** Opening Supplied entries block **
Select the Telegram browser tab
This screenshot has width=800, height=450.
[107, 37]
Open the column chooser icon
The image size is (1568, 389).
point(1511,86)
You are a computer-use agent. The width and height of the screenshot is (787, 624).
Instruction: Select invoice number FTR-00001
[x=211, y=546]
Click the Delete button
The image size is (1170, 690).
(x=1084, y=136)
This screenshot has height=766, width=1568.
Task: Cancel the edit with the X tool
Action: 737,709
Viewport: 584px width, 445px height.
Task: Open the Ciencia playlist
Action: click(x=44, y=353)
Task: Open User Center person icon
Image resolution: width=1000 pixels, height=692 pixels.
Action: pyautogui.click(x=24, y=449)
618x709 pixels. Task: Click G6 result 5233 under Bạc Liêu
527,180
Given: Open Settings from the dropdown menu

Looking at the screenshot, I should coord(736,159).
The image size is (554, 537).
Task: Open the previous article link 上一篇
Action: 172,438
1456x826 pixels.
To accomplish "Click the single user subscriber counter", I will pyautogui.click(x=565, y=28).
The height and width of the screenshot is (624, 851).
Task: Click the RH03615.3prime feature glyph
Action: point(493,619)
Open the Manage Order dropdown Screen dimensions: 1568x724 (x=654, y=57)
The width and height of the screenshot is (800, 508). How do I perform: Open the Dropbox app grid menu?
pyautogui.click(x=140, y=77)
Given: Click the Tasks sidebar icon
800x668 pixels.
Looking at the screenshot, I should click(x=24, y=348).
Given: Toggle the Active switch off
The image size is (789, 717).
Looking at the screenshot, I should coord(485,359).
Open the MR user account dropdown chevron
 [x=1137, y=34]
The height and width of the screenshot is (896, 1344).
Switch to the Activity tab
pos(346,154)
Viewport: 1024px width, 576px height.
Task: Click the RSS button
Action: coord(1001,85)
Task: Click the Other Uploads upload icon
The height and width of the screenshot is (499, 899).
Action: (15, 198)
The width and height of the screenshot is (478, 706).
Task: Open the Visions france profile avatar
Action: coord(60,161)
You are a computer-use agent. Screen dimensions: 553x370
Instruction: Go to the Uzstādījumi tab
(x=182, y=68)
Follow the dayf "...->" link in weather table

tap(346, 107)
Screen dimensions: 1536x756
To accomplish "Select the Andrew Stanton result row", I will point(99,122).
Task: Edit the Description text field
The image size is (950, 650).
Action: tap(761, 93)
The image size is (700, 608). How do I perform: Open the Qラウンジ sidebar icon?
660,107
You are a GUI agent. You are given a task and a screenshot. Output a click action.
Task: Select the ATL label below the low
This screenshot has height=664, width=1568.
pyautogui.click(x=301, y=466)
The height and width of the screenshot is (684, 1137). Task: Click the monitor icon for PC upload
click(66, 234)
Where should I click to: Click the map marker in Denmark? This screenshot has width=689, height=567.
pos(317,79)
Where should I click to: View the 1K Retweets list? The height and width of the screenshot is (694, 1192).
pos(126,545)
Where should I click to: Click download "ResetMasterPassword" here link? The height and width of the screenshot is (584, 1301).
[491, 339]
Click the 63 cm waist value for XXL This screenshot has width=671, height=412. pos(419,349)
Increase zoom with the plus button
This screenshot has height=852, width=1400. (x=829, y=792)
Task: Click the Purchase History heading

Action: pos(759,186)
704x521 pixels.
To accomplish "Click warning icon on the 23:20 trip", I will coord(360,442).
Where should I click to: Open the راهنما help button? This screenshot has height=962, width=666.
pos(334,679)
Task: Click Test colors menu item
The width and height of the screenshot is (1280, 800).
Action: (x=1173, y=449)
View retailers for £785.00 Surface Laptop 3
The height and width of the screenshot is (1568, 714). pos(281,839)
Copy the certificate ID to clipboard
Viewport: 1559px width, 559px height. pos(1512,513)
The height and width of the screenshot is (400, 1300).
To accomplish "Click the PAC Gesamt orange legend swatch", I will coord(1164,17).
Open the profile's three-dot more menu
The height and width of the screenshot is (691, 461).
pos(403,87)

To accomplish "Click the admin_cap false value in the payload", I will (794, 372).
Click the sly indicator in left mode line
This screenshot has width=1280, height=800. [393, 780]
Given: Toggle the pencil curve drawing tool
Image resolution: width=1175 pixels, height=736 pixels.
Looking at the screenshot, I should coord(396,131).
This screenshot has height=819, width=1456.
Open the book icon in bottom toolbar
** Closing Supplied entries block **
Using the data above, copy each line that contains "agent".

| The completed task |
You are a computer-use agent. The width and height of the screenshot is (787, 624).
You are a computer-use agent. Screen dimensions: 553x370
You are a GUI agent. You are given a task and a screenshot. Output a click action.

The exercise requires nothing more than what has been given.